A fast-talking mystery with elements of thriller and romantic drama, this dark-horse winner has grace and energy, if not the stylistic audacity of some of the other films in its category. The best foreign-language film of the year? That's up to you -- but it is definitely one of the better ones.

The sleekly vulpine Ricardo Darin (Nine Queens, The Aura) stars as Esposito, a federal agent in Buenos Aires, now retired. He goes back to visit his one-time boss, Irene (Soledad Villamil), ostensibly to pick her brain: With nothing else to do, he wants to write a novel about a particularly troubling case from his career, one that she was a part of as well.

Most of the film is told in flashback as Esposito recalls the case of a young woman who was raped and murdered. A hard-charger who sometimes skirts the rules, Esposito finds this particular murder upsetting and vows to solve it. When a colleague seems to clear the case by beating confessions out of a pair of itinerant workers, Esposito reports him and has the patsies released -- then finds that his and Irene's boss, a mossback judge, won't give him permission to work the case the way it needs to be worked.

But Esposito has a suspect: another laborer from the girl's hometown who may have been stalking her. He goes behind the judge's back to visit the laborer's mother's house, breaking in when she isn't there to look for evidence he can use. The judge shuts him down and that's it -- for a year.

But then Esposito runs into the dead woman's widower, who has spent the previous year sitting in train stations, hoping to spot the suspect as he arrives for work. His perseverance moves Esposito to convince Irene to let him and his alcoholic colleague, Sandoval (Guillermo Francella), reopen the case.

They finally decipher the suspect's letters and figure out how to trap him -- then capture him at a soccer match. They even get a confession -- but that's not the end of the case.

What follows is a tense struggle that involves Esposito and political enemies who crop up (under the newly installed administration of Isabel Peron). Even as he begins to understand that he has become the target, he also admits his feelings for Irene -- his boss, with whom he has obvious chemistry but who is engaged to marry.

The Secret in Their Eyes works both as a police story and a drama of unspoken longing. It never quite tips its hand about which of its several storylines it ultimately will focus on -- and, in the end, manages to tie them all together with a revelation that is surprising, if not shocking.

Darin, who resembles a sleepy-eyed Eric Bogosian, has a wonderful growl of a voice and a blunt physicality. He's equally at home tossing off poison-tipped one-liners (credit Campanella's script, adapted from a novel by Eduardo Sacheri) as he is getting in the face of an incompetent who is hindering his investigation. Yet he also has a vulnerability that makes his feeling for Irene so moving.

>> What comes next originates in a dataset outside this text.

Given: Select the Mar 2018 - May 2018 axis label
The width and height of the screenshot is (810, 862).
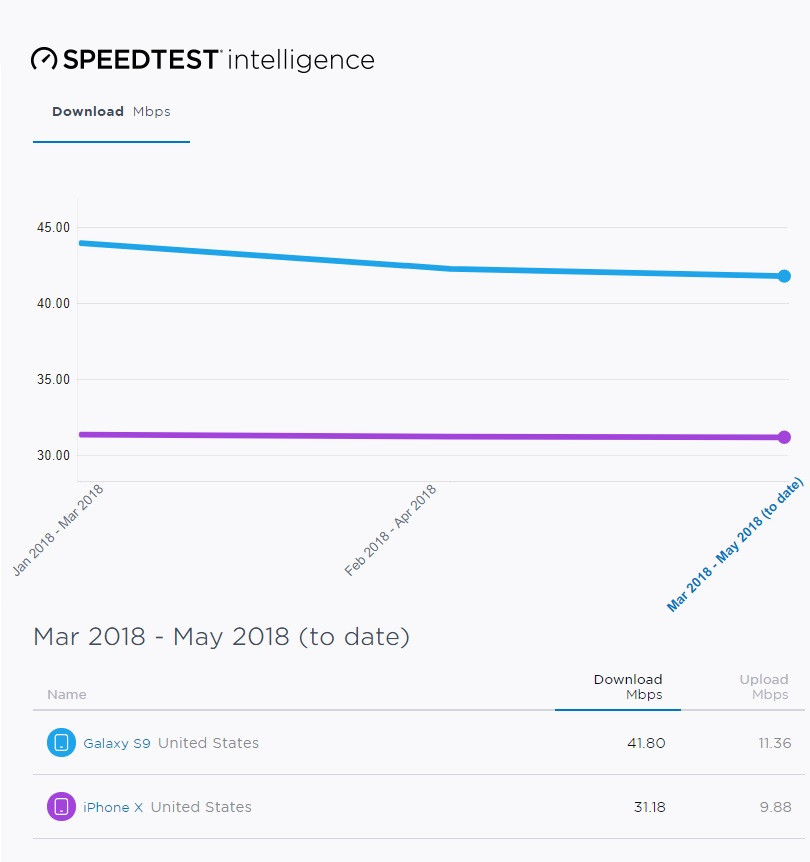Looking at the screenshot, I should coord(735,544).
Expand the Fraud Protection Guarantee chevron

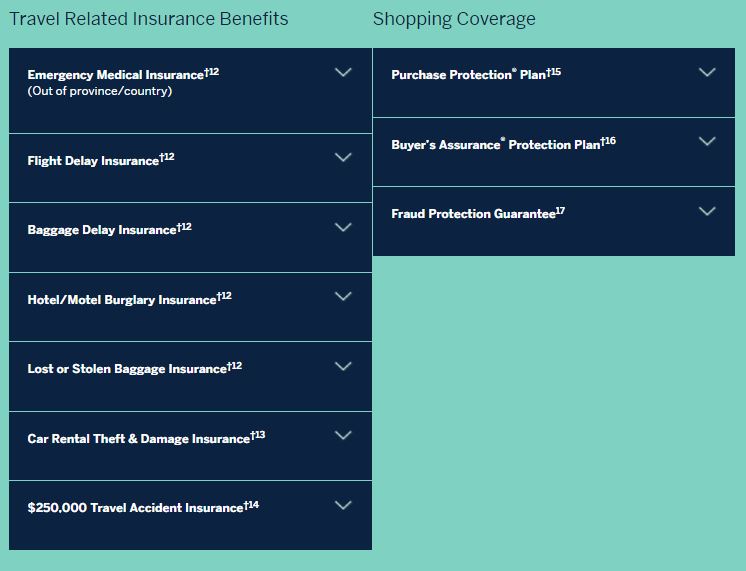point(707,212)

Villamil, as Irene, brings the assurance of a sharp legal mind to the role of a boss who is attracted to her employee. She captures both Irene's admiration for Esposito's passion and skill and her exasperation at his willingness to flout the rules at moments when he doesn't need to. There's a spark between the two that creates heat. You recognize that kind of chemistry because it's rare -- but they have it.

The Secret in Their Eyes is juicy and exciting, built around Darin's full-bodied performance, both as the aggressive young prosecutor and the mellower and haunted older version of the same man. Seeing it will make you understand why its more classical approach to story-telling won over the Oscar voters.